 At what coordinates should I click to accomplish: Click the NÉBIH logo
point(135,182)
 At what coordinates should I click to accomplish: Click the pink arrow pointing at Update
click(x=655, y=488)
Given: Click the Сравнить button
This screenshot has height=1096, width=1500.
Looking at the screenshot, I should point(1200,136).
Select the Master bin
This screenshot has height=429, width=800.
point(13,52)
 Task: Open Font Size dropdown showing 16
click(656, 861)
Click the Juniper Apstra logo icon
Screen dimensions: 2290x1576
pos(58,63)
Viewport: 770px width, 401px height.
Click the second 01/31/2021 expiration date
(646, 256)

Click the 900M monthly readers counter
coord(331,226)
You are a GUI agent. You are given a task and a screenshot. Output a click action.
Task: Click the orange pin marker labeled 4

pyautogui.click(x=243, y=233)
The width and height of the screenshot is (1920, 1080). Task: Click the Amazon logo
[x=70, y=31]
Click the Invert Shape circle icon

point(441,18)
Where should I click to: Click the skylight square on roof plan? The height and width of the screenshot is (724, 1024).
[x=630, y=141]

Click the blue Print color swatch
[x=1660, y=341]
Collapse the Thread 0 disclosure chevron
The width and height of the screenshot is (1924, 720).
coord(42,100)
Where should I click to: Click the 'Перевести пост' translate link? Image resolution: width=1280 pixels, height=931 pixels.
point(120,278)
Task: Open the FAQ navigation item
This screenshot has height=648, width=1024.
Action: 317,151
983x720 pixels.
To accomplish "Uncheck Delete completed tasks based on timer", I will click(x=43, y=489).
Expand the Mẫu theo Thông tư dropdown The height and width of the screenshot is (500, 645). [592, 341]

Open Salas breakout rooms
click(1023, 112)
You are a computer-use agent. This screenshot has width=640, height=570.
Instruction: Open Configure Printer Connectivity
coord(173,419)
━━━━━━━━━━━━━━━━━━━━━━━━━━━━━━
**Written instruction:** Please print every item above verbatim, from the first line through the last.

**Output below:**
 At what coordinates should I click to accomplish: Click the NÉBIH logo
point(135,182)
 At what coordinates should I click to accomplish: Click the pink arrow pointing at Update
click(x=655, y=488)
Given: Click the Сравнить button
This screenshot has height=1096, width=1500.
Looking at the screenshot, I should point(1200,136).
Select the Master bin
This screenshot has height=429, width=800.
point(13,52)
 Task: Open Font Size dropdown showing 16
click(656, 861)
Click the Juniper Apstra logo icon
Screen dimensions: 2290x1576
pos(58,63)
Viewport: 770px width, 401px height.
Click the second 01/31/2021 expiration date
(646, 256)

Click the 900M monthly readers counter
coord(331,226)
You are a GUI agent. You are given a task and a screenshot. Output a click action.
Task: Click the orange pin marker labeled 4

pyautogui.click(x=243, y=233)
The width and height of the screenshot is (1920, 1080). Task: Click the Amazon logo
[x=70, y=31]
Click the Invert Shape circle icon

point(441,18)
Where should I click to: Click the skylight square on roof plan? The height and width of the screenshot is (724, 1024).
[x=630, y=141]

Click the blue Print color swatch
[x=1660, y=341]
Collapse the Thread 0 disclosure chevron
The width and height of the screenshot is (1924, 720).
coord(42,100)
Where should I click to: Click the 'Перевести пост' translate link? Image resolution: width=1280 pixels, height=931 pixels.
point(120,278)
Task: Open the FAQ navigation item
This screenshot has height=648, width=1024.
Action: 317,151
983x720 pixels.
To accomplish "Uncheck Delete completed tasks based on timer", I will click(x=43, y=489).
Expand the Mẫu theo Thông tư dropdown The height and width of the screenshot is (500, 645). [592, 341]

Open Salas breakout rooms
click(1023, 112)
You are a computer-use agent. This screenshot has width=640, height=570.
Instruction: Open Configure Printer Connectivity
coord(173,419)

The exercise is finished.